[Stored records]
::::::::::

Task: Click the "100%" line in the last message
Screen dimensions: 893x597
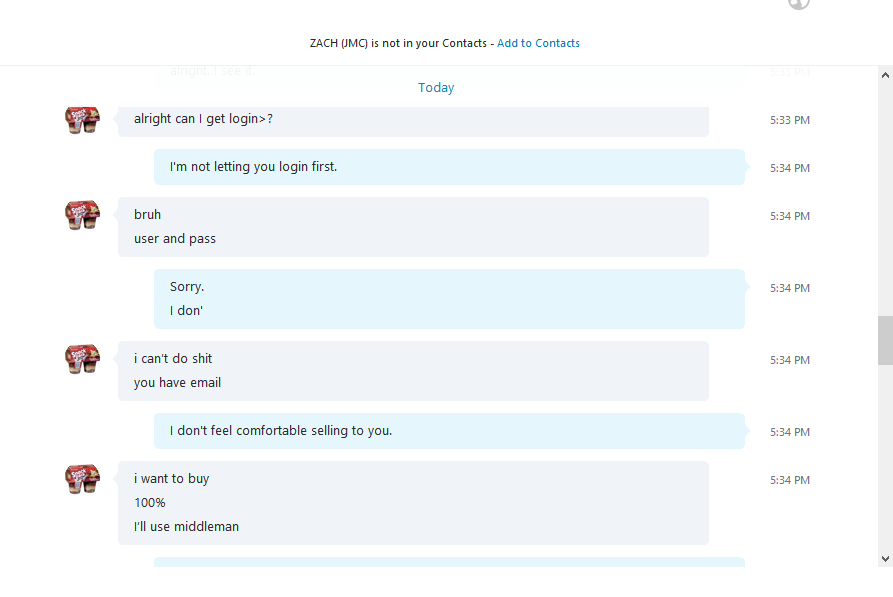Action: tap(150, 503)
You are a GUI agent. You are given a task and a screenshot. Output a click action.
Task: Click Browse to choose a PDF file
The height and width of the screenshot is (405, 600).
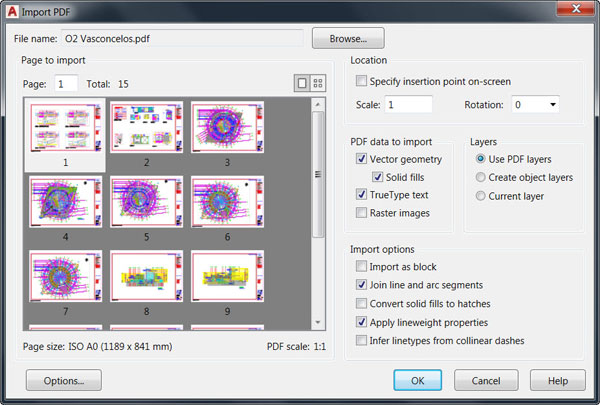347,39
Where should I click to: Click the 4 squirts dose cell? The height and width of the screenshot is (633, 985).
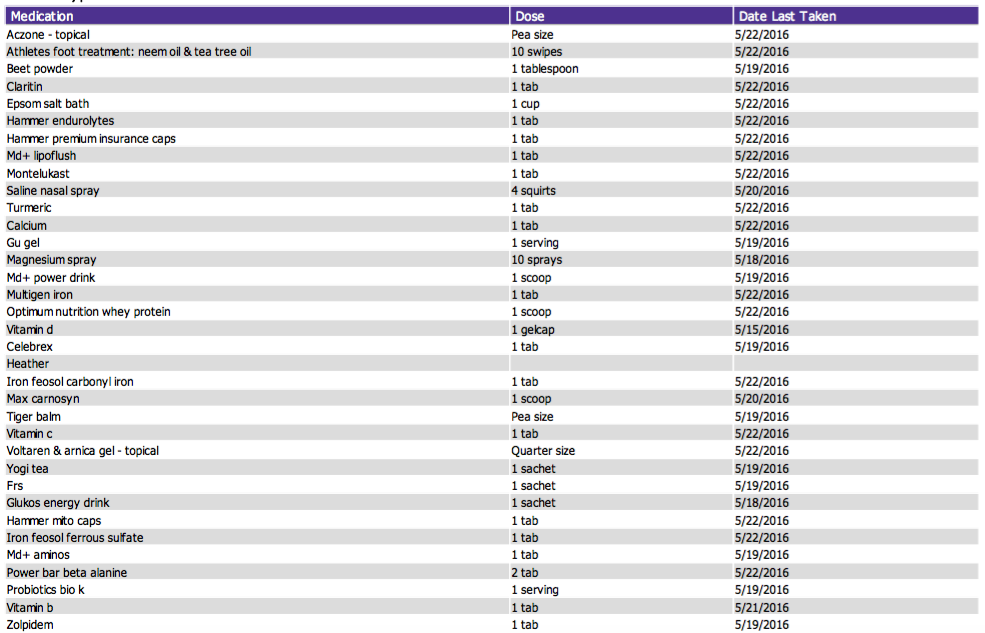(x=533, y=191)

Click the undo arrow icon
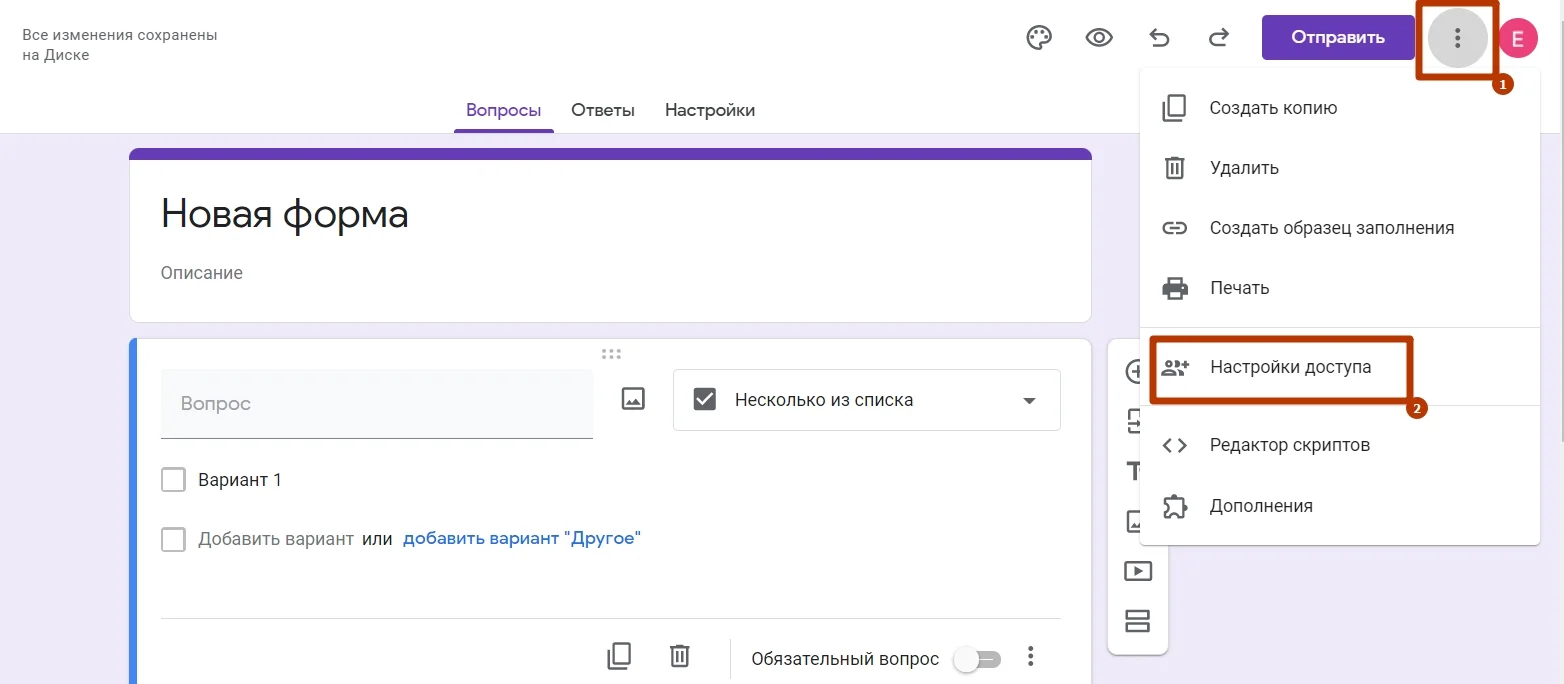[x=1159, y=38]
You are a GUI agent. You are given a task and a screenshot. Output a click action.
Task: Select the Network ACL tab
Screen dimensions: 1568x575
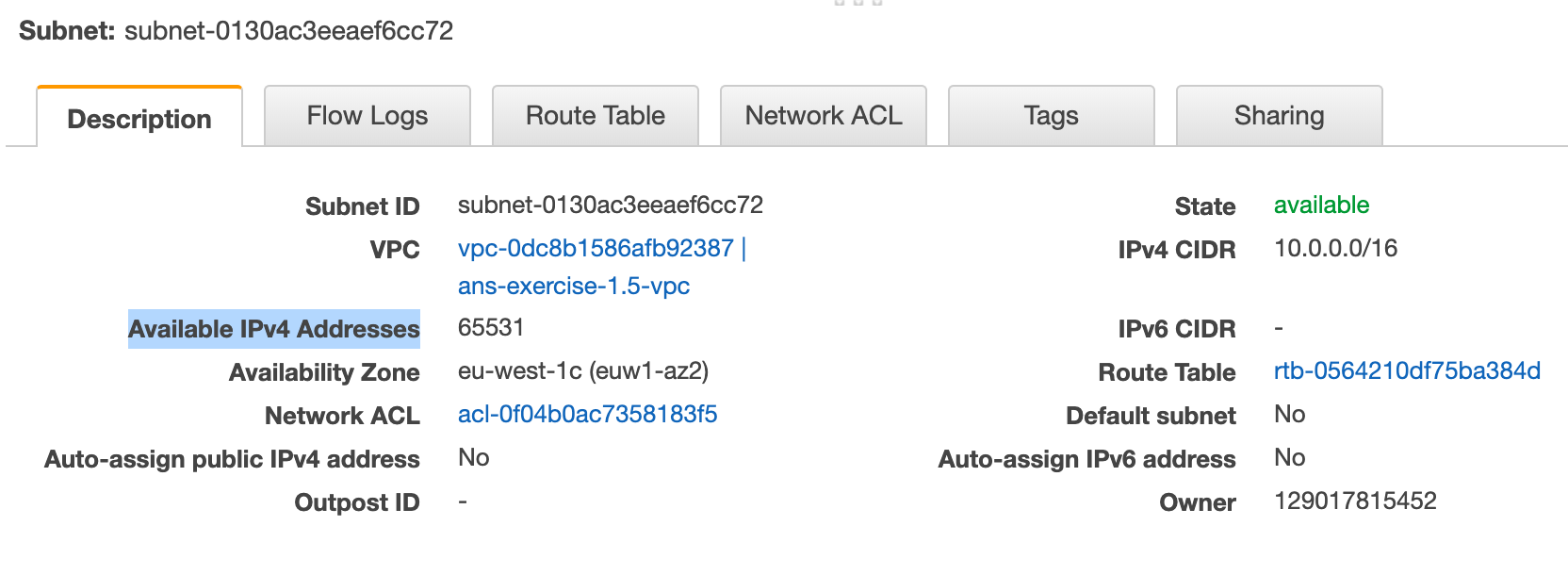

::::::::::

Problem —
When restating the records word for word, omit any picture they contain.

Answer to this exercise —
Task: Click the "100%" line in the last message
Screen dimensions: 893x597
Action: tap(150, 503)
You are a GUI agent. You are given a task and a screenshot. Output a click action.
Task: Click Browse to choose a PDF file
The height and width of the screenshot is (405, 600).
347,39
Where should I click to: Click the 4 squirts dose cell? The height and width of the screenshot is (633, 985).
(x=533, y=191)

Click the undo arrow icon
[x=1159, y=38]
You are a GUI agent. You are given a task and a screenshot. Output a click action.
Task: Select the Network ACL tab
Screen dimensions: 1568x575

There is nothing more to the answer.